Monday, February 9, 2009
The Bail In
Paul Krugman has a nice essay in today's (Monday, 9 February) New York Times. Roughly, his point is that Obama's campaign to cooperate, to compromise, or to capitulate, is making any stimulus package weaker.
It's a predictable strategy. While campaign, Obama had to please voters. President Obama has to please managers. Thus a 'stimulus' that is going to help the better off far more than the average. Tax incentives to buy houses that are still overvalued. Promises to place a "floor" beneath bad assets — in substance a promise of profit to investors, profit at Our — We the People's — expense.
It is predictable because key Dogmas of American Economy, articles of faith, remain unchallenged, unquestioned, even unremarked but for the likes of the late John Kenneth Galbraith and a handful of others.
That business, in this case the banking institutions of the United States, must remain in private hands goes unchallenged.
That the wealthy have a right to profit and indeed to ever increasing profit — a right guaranteed by We the People — goes unchallenged.
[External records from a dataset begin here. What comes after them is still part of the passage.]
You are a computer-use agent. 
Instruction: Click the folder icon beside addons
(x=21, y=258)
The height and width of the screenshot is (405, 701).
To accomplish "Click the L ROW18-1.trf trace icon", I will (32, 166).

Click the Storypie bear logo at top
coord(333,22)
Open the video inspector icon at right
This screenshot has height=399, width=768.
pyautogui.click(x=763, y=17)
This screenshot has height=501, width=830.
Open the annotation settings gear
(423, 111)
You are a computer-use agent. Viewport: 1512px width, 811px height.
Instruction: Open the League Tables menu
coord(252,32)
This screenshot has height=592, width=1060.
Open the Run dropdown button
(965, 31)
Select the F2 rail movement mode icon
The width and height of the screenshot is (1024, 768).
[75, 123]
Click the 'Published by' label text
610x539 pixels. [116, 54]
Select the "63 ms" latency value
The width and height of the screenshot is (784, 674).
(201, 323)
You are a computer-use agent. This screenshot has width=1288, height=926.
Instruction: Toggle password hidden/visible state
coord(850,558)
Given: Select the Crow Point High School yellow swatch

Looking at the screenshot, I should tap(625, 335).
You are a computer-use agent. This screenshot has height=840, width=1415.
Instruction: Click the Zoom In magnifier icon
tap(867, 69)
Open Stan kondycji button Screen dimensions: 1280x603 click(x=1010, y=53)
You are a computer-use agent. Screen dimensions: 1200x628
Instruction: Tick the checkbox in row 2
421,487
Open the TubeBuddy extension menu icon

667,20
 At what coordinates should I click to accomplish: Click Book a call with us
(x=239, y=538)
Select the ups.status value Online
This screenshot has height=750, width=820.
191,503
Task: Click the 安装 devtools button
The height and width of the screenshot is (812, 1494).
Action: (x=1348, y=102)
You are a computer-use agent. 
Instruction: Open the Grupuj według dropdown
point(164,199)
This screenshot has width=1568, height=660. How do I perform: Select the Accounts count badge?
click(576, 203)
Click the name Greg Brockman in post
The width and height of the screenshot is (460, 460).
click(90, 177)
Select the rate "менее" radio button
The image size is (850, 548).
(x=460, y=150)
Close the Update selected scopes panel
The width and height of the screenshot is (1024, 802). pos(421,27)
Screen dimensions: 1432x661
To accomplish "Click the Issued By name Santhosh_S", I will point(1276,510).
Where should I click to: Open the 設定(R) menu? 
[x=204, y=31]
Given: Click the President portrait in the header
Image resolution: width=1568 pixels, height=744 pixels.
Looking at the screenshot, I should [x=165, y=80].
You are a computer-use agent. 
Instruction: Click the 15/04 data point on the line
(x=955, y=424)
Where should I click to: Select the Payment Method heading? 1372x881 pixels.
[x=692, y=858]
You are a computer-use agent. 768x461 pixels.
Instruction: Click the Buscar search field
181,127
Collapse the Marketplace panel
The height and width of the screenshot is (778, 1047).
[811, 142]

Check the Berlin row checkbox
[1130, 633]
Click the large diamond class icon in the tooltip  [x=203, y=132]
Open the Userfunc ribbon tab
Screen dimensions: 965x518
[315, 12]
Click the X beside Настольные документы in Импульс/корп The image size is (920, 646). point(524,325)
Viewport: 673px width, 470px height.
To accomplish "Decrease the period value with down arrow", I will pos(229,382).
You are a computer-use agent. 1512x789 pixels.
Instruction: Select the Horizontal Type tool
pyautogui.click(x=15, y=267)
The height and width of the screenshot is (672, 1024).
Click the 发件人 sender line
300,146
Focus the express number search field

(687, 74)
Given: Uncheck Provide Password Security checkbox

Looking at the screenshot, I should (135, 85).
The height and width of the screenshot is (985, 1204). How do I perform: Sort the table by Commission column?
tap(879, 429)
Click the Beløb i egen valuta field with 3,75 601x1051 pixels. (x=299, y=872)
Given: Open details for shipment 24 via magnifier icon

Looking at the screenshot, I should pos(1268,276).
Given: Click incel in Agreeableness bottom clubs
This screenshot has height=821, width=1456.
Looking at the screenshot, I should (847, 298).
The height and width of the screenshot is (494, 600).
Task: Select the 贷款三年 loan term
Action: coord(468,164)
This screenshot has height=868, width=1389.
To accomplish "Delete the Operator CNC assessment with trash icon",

That We the People exist to Serve the Privileged goes unchallenged.
That We the People — We the Voters — serve those by law elected to serve us goes unchallenged.
That those in power, whether in the corporate boardroom or in the elected office, are naturally talented, naturally gifted, to carry out their roles goes unchallenged.
That they the privileged must, by virtue of their unique and natural talents, be better compensated than We the People, and indeed that they must be compensated even as we go poor, goes unchallenged.
Unchallenged are all the articles of faith which have lead us to the very point we find ourselved today.
Now We the People will pay for the Bail In — the direct, popular financial compensation of exactly those who created this mess. Water will be bailed into the sinking ship, courtesy of the dogma of tax cuts tax cuts tax cuts and no public ownership, no public control.